Subject: Re: 5000/200 filesystem hang
To: None <port-pmax@NetBSD.ORG>
From: Michael L. Hitch <osymh@lightning.oscs.montana.edu>
List: port-pmax
Date: 06/07/1996 09:03:13
On Jun  7,  1:51pm, Manuel Bouyer wrote:
} I have some problem with the -current kernel (with the new asc driver).
} The I/O operations hang. The processes still runs fine (under X-window, I
...
} This seems to be related to intense disk activity: a 'make -j4' kernel
} compile or a compile+tar backup via nfs.
} 
} Did anyone else noticed this ? Here is the dmesg output:

  I have seen one hang on the 5000/25 I've been using to test the asc driver.
I was running a systat -vmstat on one session, and when my other processes
stopped, the systat showed several processes in the 'd' state (disk wait?).
My guess is that the driver has gotten wedged someplace.  I haven't figured
out any easy way to troubleshoot this problem yet.  Since I've only seen
it once, it's pretty hard for me to duplicate.

} Beginning old-style SCSI device autoconfiguration
} rz2 at asc0 drive 2 slave 0 DEC RZ55     (C) DEC rev 1000, 649040 512 byte blocks
} rz3 at asc0 drive 3 slave 0 MAXTOR P0-12S rev HB18, 1999038 512 byte blocks

  I'd guess that the Maxtor drive is probably "newer" and faster than the
older DEC drives (I've been using RZ23's, RZ24, and RZ25).  Jonathan has
indicated to me that the faster SCSI-2 drives cause more problems with the
asc driver.  I doubt I will be able to do much with it unless I can get ahold
of some faster disks.

} Also, this kind of message is always followed by a brutal reboot (without
} panic).

  The "abort" process in the driver just does a boot(4) rather than a panic.
The panic probably wouldn't work anyway, since it's going to try to sync the
disk drives, but since the disk driver is in a non-usable state at that point,
it would either hang or loop.

} asc_intr: data overrun: buflen 2048 dmalen 2048 tc 1994 fifo 4

  This would seem to indicate that the driver got an interrupt in a state
it wasn't expecting.  It appears to have only transferred 54 bytes of data.

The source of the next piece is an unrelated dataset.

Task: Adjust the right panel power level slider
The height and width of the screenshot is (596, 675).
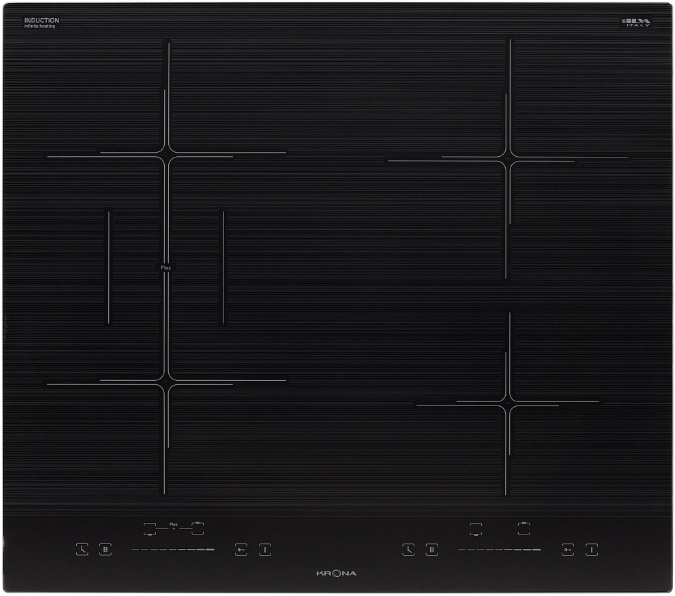Action: [499, 550]
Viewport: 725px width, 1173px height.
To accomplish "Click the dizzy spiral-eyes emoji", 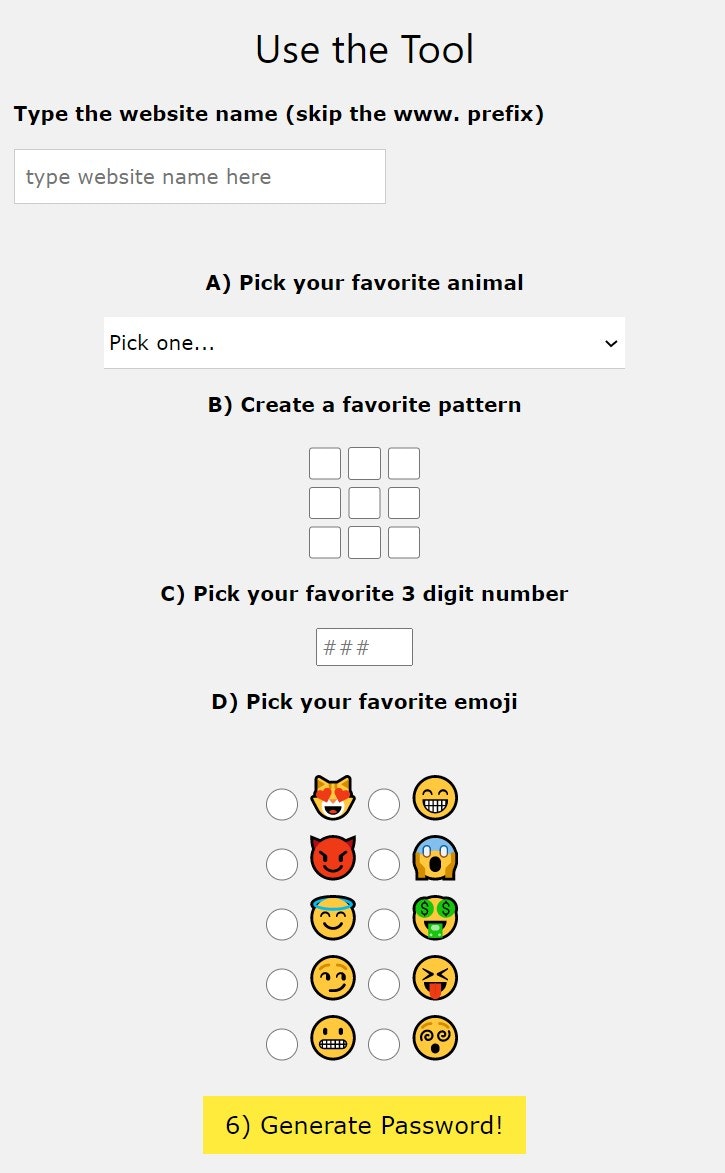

  The rest of the output is a dump of the last several states of the driver.
It's supposed to give some clue as to what happened prior to the current
condition.

} asc: asc_intr: cmd 28 bn 637084 cnt 4
                     ^          ^     ^
          read command   block no.    block count
...
} asc0 tgt 3 status 0 ss 0 ir 28 cond 0:118 msg c0 resid 2048
                              ^^
  This is where the read command starts.

} asc0 tgt 3 status 97 ss 8c ir 18 cond 0:118 msg c2 resid 0
} asc0 tgt 3 status 97 ss 8c ir 8 cond 9:708 msg 2 resid 0
} asc0 tgt 3 status 97 ss 8c ir 10 cond 10:710 msg 12 resid 0
} asc0 tgt 3 status 97 ss 8c ir 8 cond 9:708 msg 4 resid 0
} asc0 tgt 3 status 90 ss cc ir 20 cond 15:20 msg 12 resid 0
} asc0 tgt -1 status 97 ss 9c ir c cond 16:700 msg 80 resid 0
} asc0 tgt 3 status 91 ss 44 ir 10 cond 17:110 msg 12 resid 2048
} asc0 tgt 3 status 91 ss 4c ir 10 cond 1:310 msg 90 resid 0

  This represents the current interrupt state when the "abort" was done.

} Any idea ?

  I'll have to check over the last part of the output and try to figure
out what the driver was doing.

  I'm not sure if I will be able to do much about fixing problems like
these without having the hardware to duplicate the problems.

Michael

-- 
Michael L. Hitch			INTERNET:  osymh@montana.edu
Computer Consultant
Information Technology Center
Montana State University	Bozeman, MT	USA